On the Question of Western Mason’s Water Supply
The source is documented. The commitment is on the record. The concern is manufactured.
Where Does Western Mason’s Water Come From?
According to the district’s own website, Western Mason Water District draws from wells drilled into the Ohio Valley Alluvial Aquifer — which the district describes as one of the best sources of water in Kentucky. This is a groundwater system, not surface water from the Ohio River, drawing from the deep alluvial aquifer underlying the river valley.
How Robust Is That Supply?
The Ohio Valley Alluvial Aquifer is one of the most well-documented and reliable freshwater sources in the eastern United States. Here is what the U.S. Geological Survey shows:
Formation & Size Formed from glacial outwash sand and gravel, this aquifer underlies the entire Ohio River valley. USGS describes it as “the only source of large supplies of water in the region that are both cool and of good quality year-round.” The bedrock valley ranges from half a mile wide near Cincinnati to nearly 10 miles wide near Uniontown, Kentucky.
Recharge — The Key to Its Robustness What makes this aquifer exceptional is its direct hydraulic connection to the Ohio River itself. When wells draw heavily on it, the river essentially refills it — through infiltration during high river stages, flow from valley walls, and precipitation. This makes it far more sustainable than isolated aquifers that depend solely on rainfall.
Yield Typical domestic wells produce approximately 1,000 gallons per minute. At the regional scale, the aquifer holds an estimated 7 billion gallons of storage, with a sustainable yield of over 280 million gallons per day. (USGS)
Transmissivity Transmissivity near the Ohio River exceeds 50,000 gallons per day per foot — a figure hydrogeologists consider exceptionally high. Water moves through the formation readily and wells recover quickly after heavy use.
Bottom Line: The aquifer is large, continuously recharged by one of America’s great rivers, and capable of very high sustained yields. Water supply quantity is not a legitimate vulnerability for this project.
Western Mason Water District’s Official Commitment
The district that actually supplies the water has reviewed this project and committed to it in writing:
“Western Mason Water District is willing and able to provide water service to the proposed data center project. Western Mason has or will have adequate capacity available on the applicable supply lines for data center operations while serving the other needs of the service area without impacting existing customers — with the exception that the data center will pay the full cost of water service including actual operating, maintenance, and capital improvement expenses. This commitment is based on the mutual understanding that the Project’s need for water during construction will be no more than 500,000 gallons on a peak day. Following construction, water usage will fall to the consumption of an average industrial customer on Western Mason’s system.”

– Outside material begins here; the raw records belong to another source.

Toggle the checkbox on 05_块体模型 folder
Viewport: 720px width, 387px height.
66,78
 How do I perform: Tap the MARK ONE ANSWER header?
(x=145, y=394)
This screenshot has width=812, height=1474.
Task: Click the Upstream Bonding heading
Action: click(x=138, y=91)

— Western Mason Water District
The professionals who operate this system, know its capacity, and bear legal responsibility for its service territory have said yes. That should settle the question.
What This Objection Really Is
This is another instance where a reasonable-sounding concern has been used not as a factual objection, but as an attempt to create fear, uncertainty, and doubt. No evidence has been offered that the aquifer is insufficient, that the district lacks capacity, or that existing customers would be harmed. The district itself has refuted those concerns on the record.

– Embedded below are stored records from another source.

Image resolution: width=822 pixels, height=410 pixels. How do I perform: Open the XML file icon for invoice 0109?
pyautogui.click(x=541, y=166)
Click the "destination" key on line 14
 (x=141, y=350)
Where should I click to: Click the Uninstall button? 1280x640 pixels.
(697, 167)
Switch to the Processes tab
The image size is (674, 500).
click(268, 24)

The Larger Question Before This Commission
This project will affect only 1.7% of Mason County’s total land and only 1.8% of its prime farmland. Each participating landowner has signed the application to rezone their own property. A few in Mason County, with the financial means to treat others’ land as their personal lifestyle choice, are raising every objection they can to prevent their neighbors from using their property in ways that comply with all local, state, and federal law.
Meanwhile, Mason County’s economic record speaks for itself:
- Annual agricultural sales down $64 million since 1974
- Employment down nearly 2,500 jobs from its peak
- Population down 7.6% over forty years
- Tobacco — gone. Dairy — gone. Major industrial employers — gone.
This data center presents a clear opportunity to diversify Mason County’s economy and help replace the industrial and agricultural engines we’ve lost since the 1970s. The question facing the Maysville-Mason County Joint Planning Commission is straightforward: are we willing to do what previous generations did—take the risk and seize the opportunity when it arises? Or will we cling to the memory of Mason County’s past prosperity that no longer exists, at the cost of the families still here and future generations counting on us to build something meaningful for their future?